Energy pipelines and terminals operator, Sunoco Logistics Partners LP has inked a long-term deal with Shell Trading US Company (STUSCO), an affiliate of European energy major Royal Dutch Shell plc (RDS.A - Free Report) . Per the deal, STUSCO will become an anchor customer of the Mariner South project of Sunoco.
Management reveals that in order to build high-standard export and import facilities of liquefied petroleum gases (LPG) in the Gulf Coast of U.S., the Mariner project will unite Mont Belvieu-based storage and fractionation terminals of Lone Star NGL LLC with the pipeline facilities of Sunoco, that run from Mont Belvieu, Texas to Nederland, Texas. Lone Star is a joint venture between natural gas pipeline operator, Energy Transfer Partners LP (ETP - Free Report) and natural gas service provider, Regency Energy Partners LP .
The Mariner South project is expected to have a capacity to transport 6 million barrels of LPG per month initially. The project is expected to be online by the first quarter of 2015.
Philadelphia-based Sunoco, a master limited partnership (MLP), acquires, owns, and operates a geographically diverse portfolio of refined products and crude oil pipelines and terminal facilities.
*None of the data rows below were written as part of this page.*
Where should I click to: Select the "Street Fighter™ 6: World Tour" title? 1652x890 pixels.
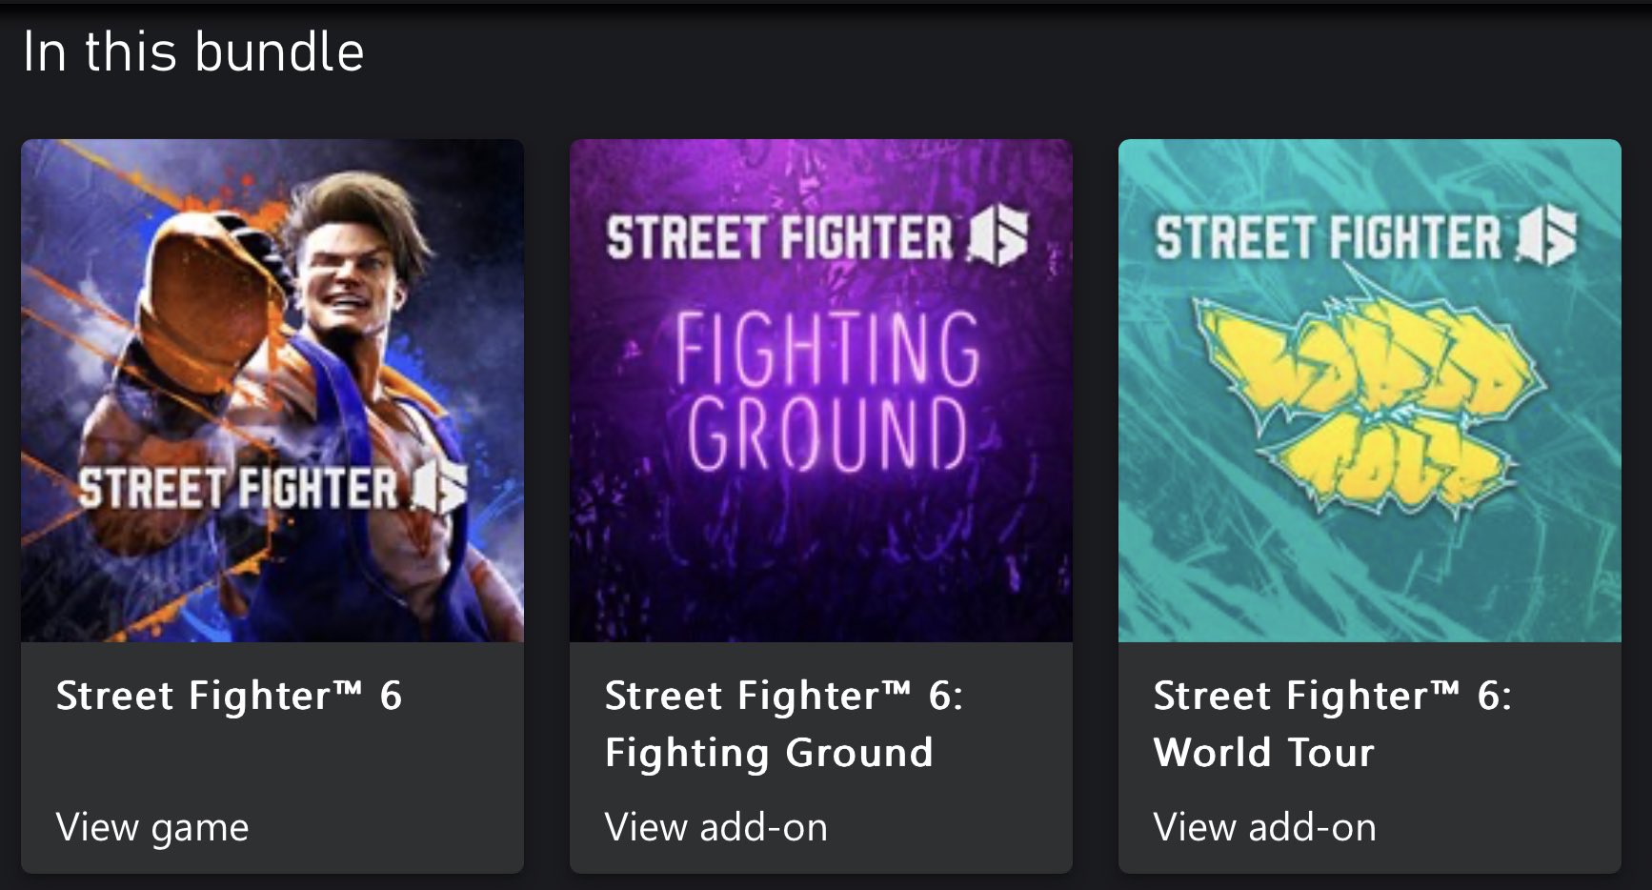pos(1331,724)
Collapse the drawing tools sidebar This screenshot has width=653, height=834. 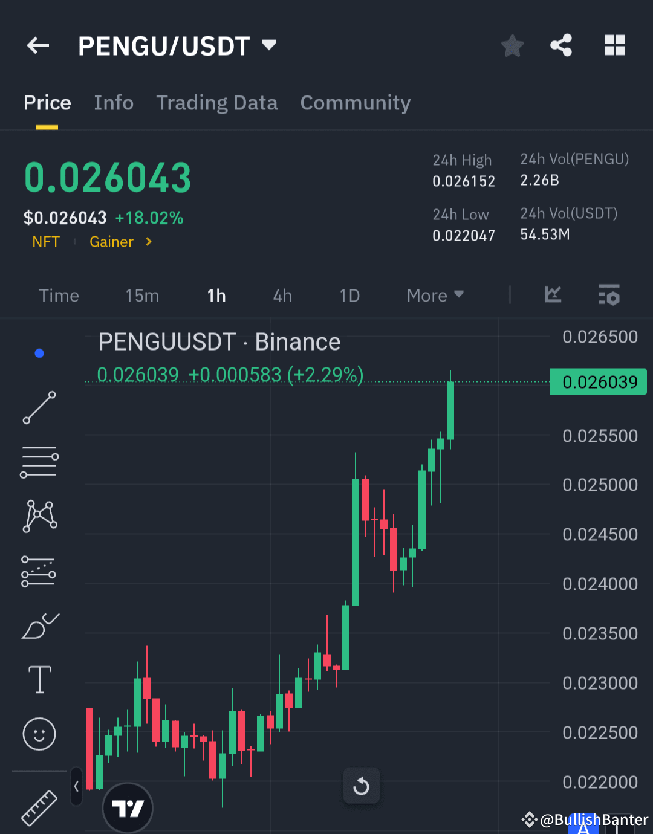(x=76, y=786)
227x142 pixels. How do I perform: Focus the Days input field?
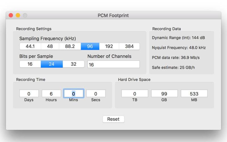[29, 93]
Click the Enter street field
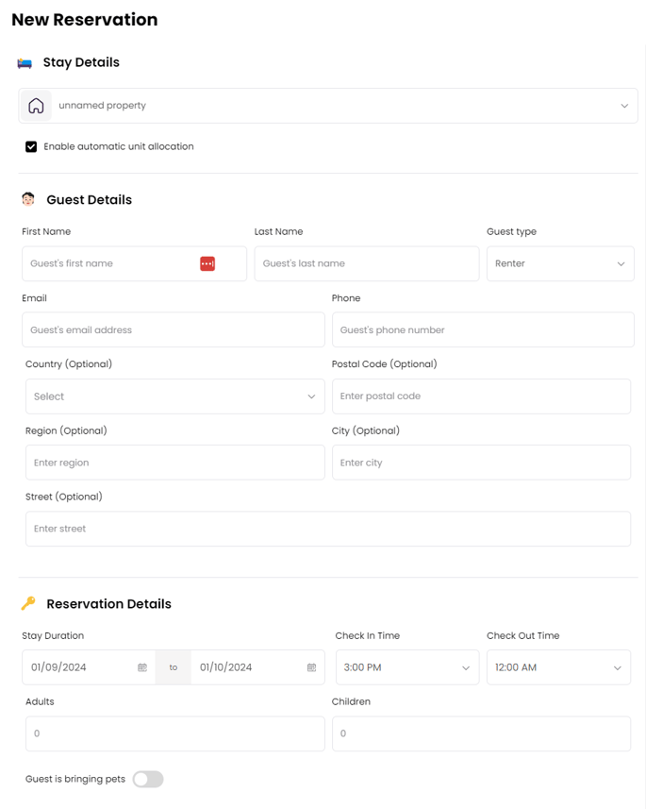This screenshot has height=809, width=646. coord(328,529)
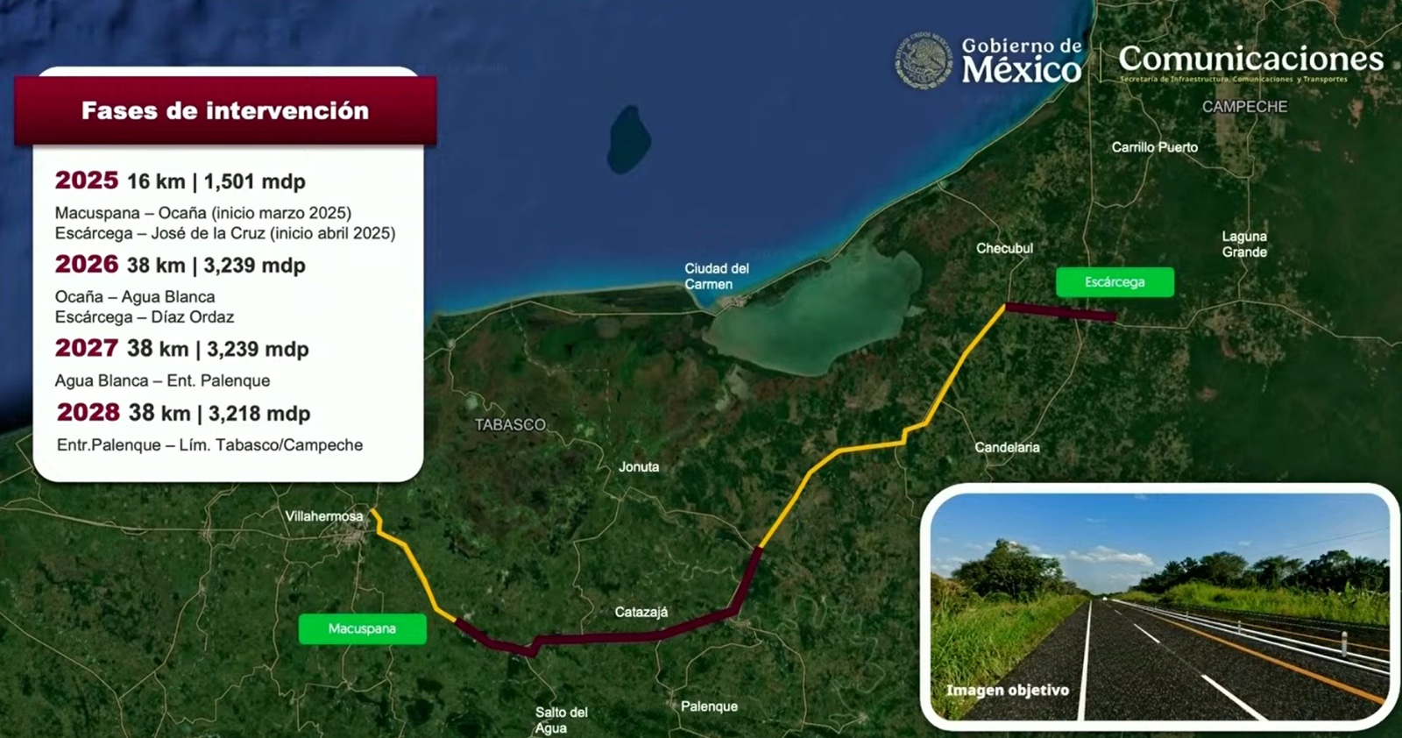Screen dimensions: 1402x738
Task: Select the Candelaria map label
Action: pos(1007,447)
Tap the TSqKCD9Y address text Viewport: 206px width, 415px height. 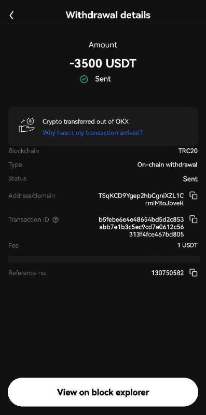click(141, 199)
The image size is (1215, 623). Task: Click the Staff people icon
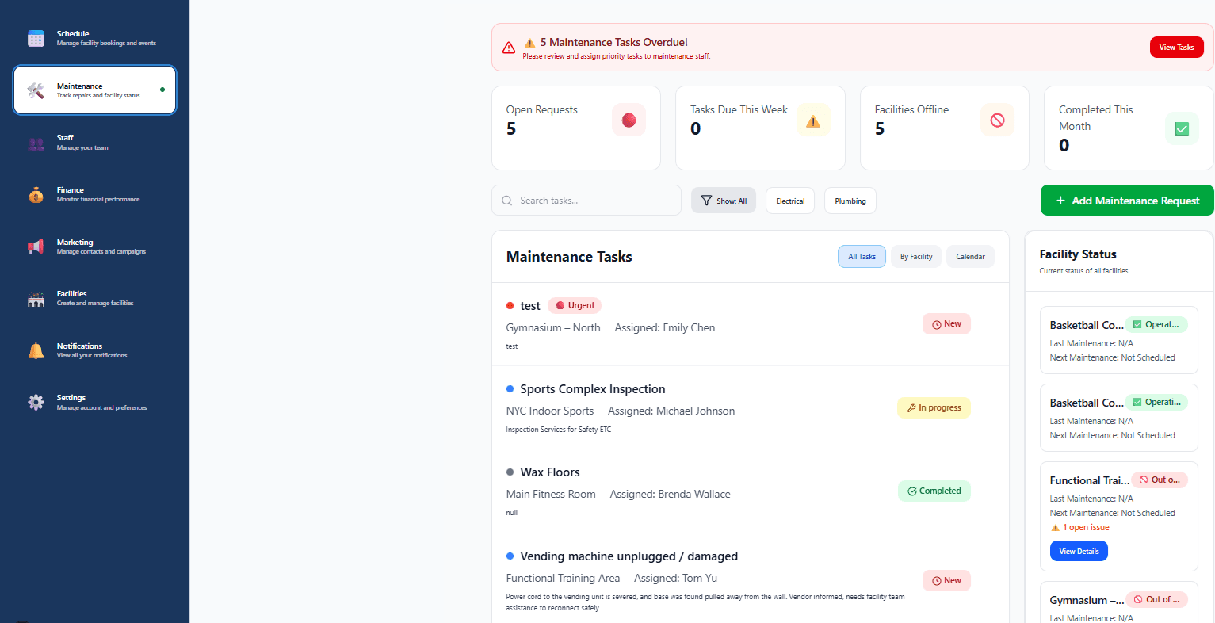tap(36, 143)
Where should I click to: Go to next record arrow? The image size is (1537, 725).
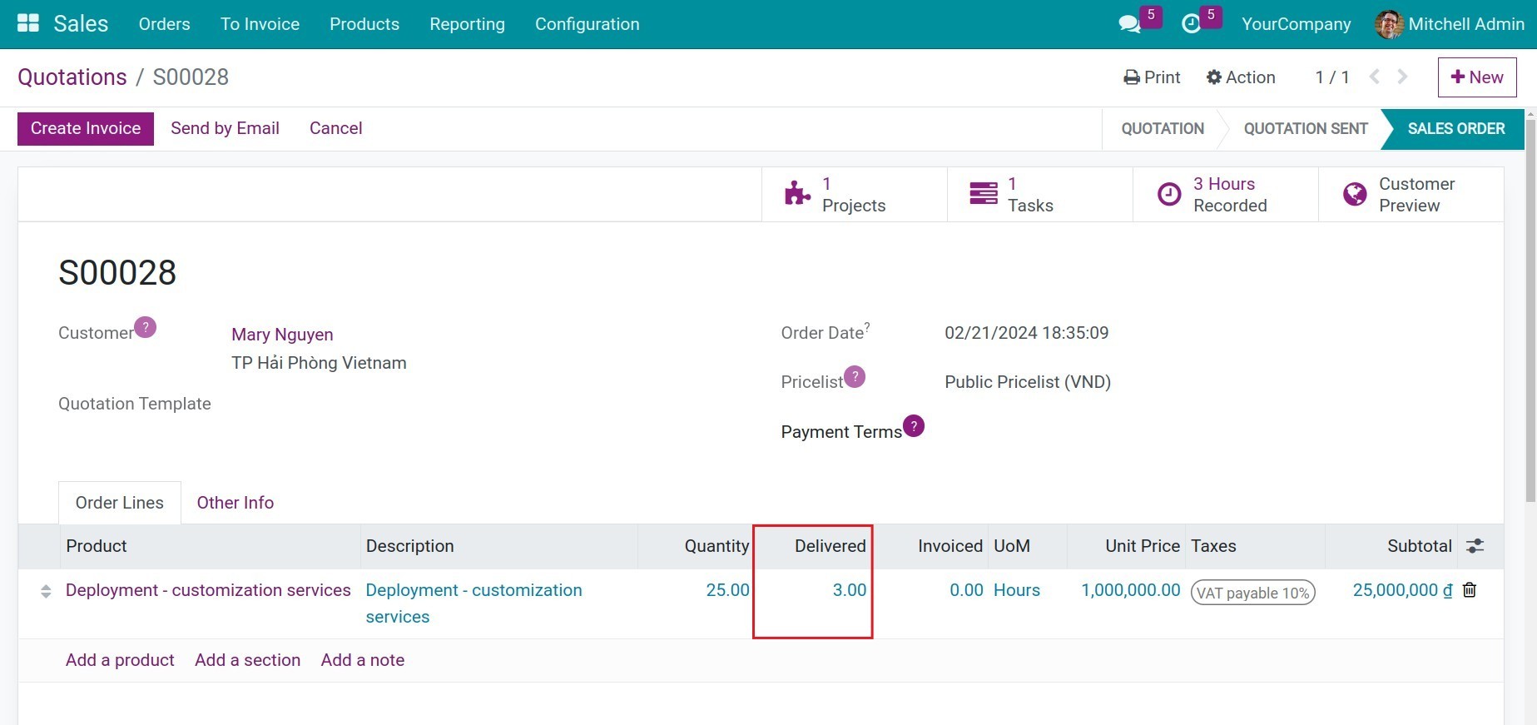[x=1403, y=77]
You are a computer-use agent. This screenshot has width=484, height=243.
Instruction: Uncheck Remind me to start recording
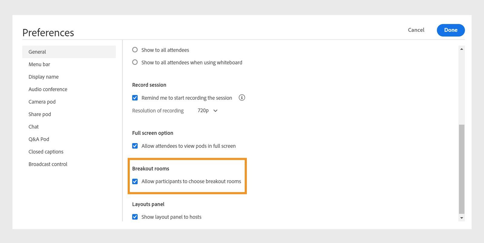(135, 98)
Sunoco Logistics is organized into four segments – Refined Products Pipeline System, Terminal Facilities, Crude Oil Pipeline System, and Crude Oil Acquisition and Marketing.
Sunoco currently retains a Zacks Rank #3 (Hold), implying that it is expected to perform in line with the broader U.S. equity market over the next one to three months.
With low-risk and stable cash flow-generating energy infrastructure assets, Sunoco offers investors an opportunity to capture income growth through steadily-rising cash distributions and capital appreciation.
However, unfavorable regulatory changes by the Federal Energy Regulatory Commission (FERC) would impact the partnership’s results.